How SCL Health's Peter Kung promotes innovation among staff

Mackenzie Garrity -

Peter Kung has served as system vice president of innovation and virtual health at Broomfield, Colo.-based SCL Health for more than four years. 

At the health system, which comprises of eight hospitals, four safety net clinics and more than 190 ambulatory service locations, Mr. Kung manages a robust team of innovators. 

Below, Mr. Kung describes why he is focused on creating consumer-oriented solutions that improve access and experience and what he does at SCL Health to promote innovation. 

Editor's note: Responses are lightly edited for clarity and length.

Question: As system vice president of innovation, what has been your most proud moment or accomplishment? 

Peter Kung: I find that innovation centers are often situated on the edges of the organization and, as a result, these innovation centers can encounter limited success in bringing impactful initiatives and change to scale across the organization. However, at SCL Health we have embedded innovation and led the required change for innovation to be adopted system wide; and in a little less than four years at SCL Health we have been able to implement 15 enterprise initiatives, dozens of pilot programs and launch several organizational-wide innovation challenges. 

Our biggest accomplishment is our organization’s ability to create a swim lane throughout the enterprise that embraces innovation. Rather than taking a stab here and there, at SCL Health we are taking numerous new ideas and putting them into operations at scale.

Q: How do you promote innovation on your team and within your health system? 

PK: In order to get innovation into the DNA of an organization, you need strong executive leadership, collaboration across departments and engagement down to front line team members. By having a strong partnership throughout the health system, you can really promote and embed innovation. 

At the same time, SCL Health has a bottom-up strategy where we have innovation challenges to surface opportunities from the front-line. We believe that the best ideas come from teams that are at the forefront of delivering patient care. For each of the last 3 years, we have funded up to $250,000 on ideas that surface from our care delivery teams and give them the room to implement their ideas. This has fostered empowerment across the organization and allowed any employee to actively participate in advancing innovation.

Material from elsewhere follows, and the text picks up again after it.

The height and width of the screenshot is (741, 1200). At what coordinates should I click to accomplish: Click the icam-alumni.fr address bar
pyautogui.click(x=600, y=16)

Of particular focus for the innovation challenges is on delivering care "outside the four walls" of our physical locations, including social determinants of health. We have funded initiatives such as Food Farmacy, Community Health Workers, Pharmocogenomics and Meds-to-Bed, and a unique fall prevention program.

Q: Looking five to 10 years ahead, where do you see the role of Innovation heading? How will changes in healthcare affect your role? 

PK: Currently, healthcare leaders are appreciating and taking seriously changes with what patients expect from us as they interact and form relationships with companies outside our industry. It is my opinion that the only thing that moves faster than technological change is consumer expectations.

At the same time, we need to consider changes from CMS in the coming years; what impact is going to happen to the payer and pharmaceutical players in the ecosystem; and the force private industry and capital are bringing.

As it is difficult to predict how these factors will pan out in five to 10 years, it is clear what we, as a health system, have to do; deliver value in outcomes and cost, provide an integrated, easily accessible, and seamless experience, and transform the relationship with our patients that re-incorporates "humanity and connection" than mere transaction or clicks.

There will be a role for innovation in our industry because we need to accelerate and tackle these currently "hard and stubborn" dilemmas in transformative ways versus our currently acceptable pace of incremental progression — our industry and patients cannot wait that long. Moreover, I do believe that impact of innovation within our industry will be more about seamless integration than invention.

Q: What has been one innovation that you implemented to improve patient experience?

PK: When it comes to access and experience, SCL Health has recently launched a program that opens up 90 percent of our physicians' schedules in our Denver region for open and direct online scheduling (expanding to all our regions by end of 2019). This is coupled with the ability to also digitally check-in before the patient arrives, fill out any necessary paperwork, and pay any co-pays and bills which has made a powerful combination of new functionality to improve customer experience.